Data for processing below:
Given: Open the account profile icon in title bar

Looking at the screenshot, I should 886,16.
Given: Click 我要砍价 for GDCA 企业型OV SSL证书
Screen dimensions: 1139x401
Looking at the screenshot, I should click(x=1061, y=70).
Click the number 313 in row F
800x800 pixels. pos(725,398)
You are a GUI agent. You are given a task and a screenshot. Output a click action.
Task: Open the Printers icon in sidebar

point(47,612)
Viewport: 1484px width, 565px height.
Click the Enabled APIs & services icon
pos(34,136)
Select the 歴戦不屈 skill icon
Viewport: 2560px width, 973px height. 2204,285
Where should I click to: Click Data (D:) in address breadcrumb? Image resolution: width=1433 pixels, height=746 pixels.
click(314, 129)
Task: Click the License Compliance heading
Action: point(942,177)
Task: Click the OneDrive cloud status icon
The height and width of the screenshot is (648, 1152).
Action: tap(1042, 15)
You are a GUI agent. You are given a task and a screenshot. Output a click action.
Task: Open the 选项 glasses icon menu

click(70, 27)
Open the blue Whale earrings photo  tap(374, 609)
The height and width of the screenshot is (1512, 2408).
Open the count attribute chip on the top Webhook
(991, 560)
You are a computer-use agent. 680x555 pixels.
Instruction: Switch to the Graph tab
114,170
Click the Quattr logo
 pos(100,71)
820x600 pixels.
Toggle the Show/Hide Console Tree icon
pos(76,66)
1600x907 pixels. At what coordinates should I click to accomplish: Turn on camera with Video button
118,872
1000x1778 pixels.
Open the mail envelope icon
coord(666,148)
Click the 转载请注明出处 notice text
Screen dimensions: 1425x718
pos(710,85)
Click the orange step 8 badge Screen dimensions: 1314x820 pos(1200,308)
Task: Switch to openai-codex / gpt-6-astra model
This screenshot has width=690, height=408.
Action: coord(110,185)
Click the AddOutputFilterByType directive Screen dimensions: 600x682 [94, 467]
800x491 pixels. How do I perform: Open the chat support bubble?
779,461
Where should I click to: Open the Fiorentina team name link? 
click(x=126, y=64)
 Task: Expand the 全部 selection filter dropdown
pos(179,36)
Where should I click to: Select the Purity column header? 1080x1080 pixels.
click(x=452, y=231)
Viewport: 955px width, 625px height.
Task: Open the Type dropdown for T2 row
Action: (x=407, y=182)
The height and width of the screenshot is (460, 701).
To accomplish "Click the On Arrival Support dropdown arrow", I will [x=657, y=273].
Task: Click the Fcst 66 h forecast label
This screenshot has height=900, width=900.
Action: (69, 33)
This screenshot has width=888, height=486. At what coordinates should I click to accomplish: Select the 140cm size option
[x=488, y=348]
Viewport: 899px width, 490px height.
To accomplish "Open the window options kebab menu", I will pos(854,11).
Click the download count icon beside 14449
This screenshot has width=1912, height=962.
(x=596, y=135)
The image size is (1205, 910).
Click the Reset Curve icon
End of Data for processing.
**Your objective**
The answer must be a verbatim transcription of all the entries.

**Response to the task**
Given: Open the account profile icon in title bar

Looking at the screenshot, I should 886,16.
Given: Click 我要砍价 for GDCA 企业型OV SSL证书
Screen dimensions: 1139x401
Looking at the screenshot, I should click(x=1061, y=70).
Click the number 313 in row F
800x800 pixels. pos(725,398)
You are a GUI agent. You are given a task and a screenshot. Output a click action.
Task: Open the Printers icon in sidebar

point(47,612)
Viewport: 1484px width, 565px height.
Click the Enabled APIs & services icon
pos(34,136)
Select the 歴戦不屈 skill icon
Viewport: 2560px width, 973px height. 2204,285
Where should I click to: Click Data (D:) in address breadcrumb? Image resolution: width=1433 pixels, height=746 pixels.
click(314, 129)
Task: Click the License Compliance heading
Action: point(942,177)
Task: Click the OneDrive cloud status icon
The height and width of the screenshot is (648, 1152).
Action: tap(1042, 15)
You are a GUI agent. You are given a task and a screenshot. Output a click action.
Task: Open the 选项 glasses icon menu

click(70, 27)
Open the blue Whale earrings photo  tap(374, 609)
The height and width of the screenshot is (1512, 2408).
Open the count attribute chip on the top Webhook
(991, 560)
You are a computer-use agent. 680x555 pixels.
Instruction: Switch to the Graph tab
114,170
Click the Quattr logo
 pos(100,71)
820x600 pixels.
Toggle the Show/Hide Console Tree icon
pos(76,66)
1600x907 pixels. At what coordinates should I click to accomplish: Turn on camera with Video button
118,872
1000x1778 pixels.
Open the mail envelope icon
coord(666,148)
Click the 转载请注明出处 notice text
Screen dimensions: 1425x718
pos(710,85)
Click the orange step 8 badge Screen dimensions: 1314x820 pos(1200,308)
Task: Switch to openai-codex / gpt-6-astra model
This screenshot has width=690, height=408.
Action: coord(110,185)
Click the AddOutputFilterByType directive Screen dimensions: 600x682 [94, 467]
800x491 pixels. How do I perform: Open the chat support bubble?
779,461
Where should I click to: Open the Fiorentina team name link? 
click(x=126, y=64)
 Task: Expand the 全部 selection filter dropdown
pos(179,36)
Where should I click to: Select the Purity column header? 1080x1080 pixels.
click(x=452, y=231)
Viewport: 955px width, 625px height.
Task: Open the Type dropdown for T2 row
Action: (x=407, y=182)
The height and width of the screenshot is (460, 701).
To accomplish "Click the On Arrival Support dropdown arrow", I will [x=657, y=273].
Task: Click the Fcst 66 h forecast label
This screenshot has height=900, width=900.
Action: (69, 33)
This screenshot has width=888, height=486. At what coordinates should I click to accomplish: Select the 140cm size option
[x=488, y=348]
Viewport: 899px width, 490px height.
To accomplish "Open the window options kebab menu", I will pos(854,11).
Click the download count icon beside 14449
This screenshot has width=1912, height=962.
(x=596, y=135)
The image size is (1205, 910).
Click the Reset Curve icon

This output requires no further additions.